Okay, but that still sounds like the alternator output current is still flowing through the bulk head connector pins. As Del mentioned the ammeter can be issue but the bulk head pins and original gauge of wire used will always be a potential disaster waiting to happen with a big alternator. Just tying the ammeter connections together isn't enough.

To the original poster- The connector that plugs into the voltage regulator have been known to go bad and cause intermittent connections. Standard Motor Products and Dorman make replacement connectors with pigtail wires. Standard Motor-S573 and Dorman 85126.
 
To the original poster- The connector that plugs into the voltage regulator have been known to go bad and cause intermittent connections. Standard Motor Products and Dorman make replacement connectors with pigtail wires.

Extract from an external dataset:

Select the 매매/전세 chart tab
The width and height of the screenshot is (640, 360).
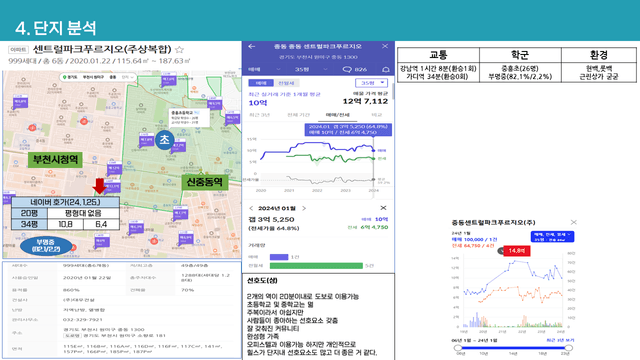pyautogui.click(x=338, y=115)
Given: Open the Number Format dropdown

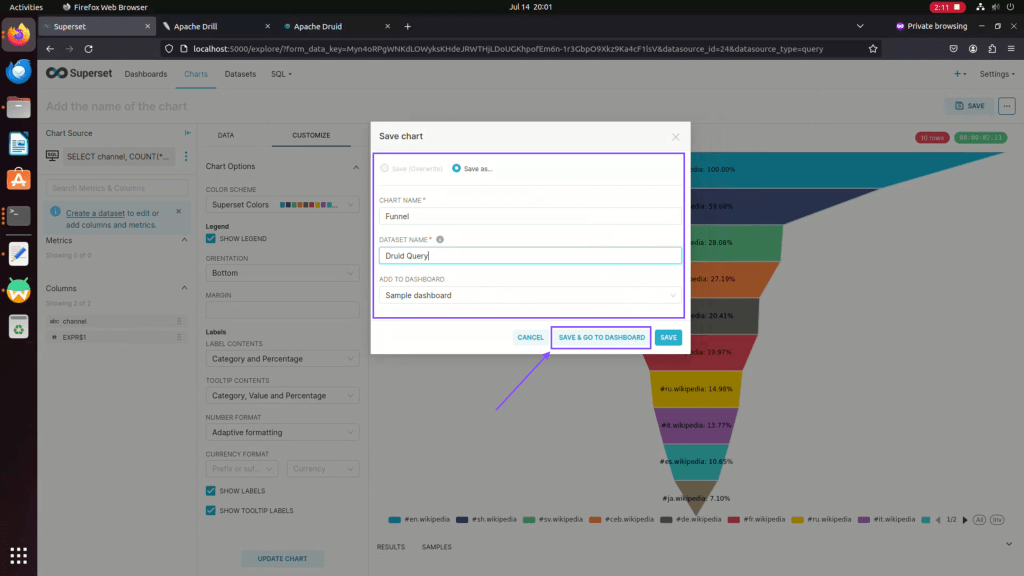Looking at the screenshot, I should pyautogui.click(x=282, y=432).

Standard Motor-S573 and Dorman 85126.


That's great info but the Dorman no. is for the 70 / and later isolated field system.
 
Well, I spent some time on it last night and looks like I have my issues solved (fingers crossed).

Got the alternator tested, passed without issues. Also took the brushes out and checked them, all look good with no issues with spring/movement.

I ended up spending some more time with the multi-meter and checking over wires. It looks like my issue came down to a slightly loose wire in the bulkhead (brown IGN wire), coupled with it also being slightly loose on the ignition switch itself. I also cleaned up the grounding point to the body from the battery.

I also switched out to another voltage regulator and REALLY cleaned up the grounding surfaces for it.

Note to any one chasing these types of electrical problems: you MAY think you have the grounding done well....but work at it and do it better. I could have sworn my grounding for the volt reg was good..turns out it wasn't. Go figure.

Also, on a side note. Previous owner installed a set of 3 aftermarket gauges under the dash. I had them unhooked during all this trouble shooting. Hooked them up and the ammeter seems to be a little bit more touchy now.
Is there any benefit to running an independant ground wire directly from the battery, through the firewall, to a terminal block to ground all my aftermarket accessories to INSTEAD of using a point on the dash/firewall. I'm assuming a direct ground connection to the battery for it can't hurt.

Thanks for the help and advice everyone, it's appreciated and I'm glad I got the issues solved.
 
Actually, grounding on these girls SHOULD be easy, because the unibody is "one big piece." The fenders, doors, hood, and trunk should not need any particular electrical attention (other than grounding the hood for radio static)

In other words a couple of nice big oversized bonding straps from the engine to the body, and a really good nice big battery ground cable "should do it."

The VR and Mopar ECU are a (continuing) problem for many. NO electrical device should ever be designed as these are, grounded "through the case." MUCH better to have a dedicated ground wire, which can be secured to a nice BOLT.

Of course in the case of the VR, Ma is not unique.
 
That's great info but the Dorman no. is for the 70 / and later isolated field system.

You're right! I saw the 3690732 number and thought it was the electronic flat pack regulator instead of the blue constant voltage one. Anyway, converting the 69's and earlier systems over to the dual field terminal electronic systems, I think is a worthwhile upgrade. It seems to be getting harder to find decent quality parts for the earlier system.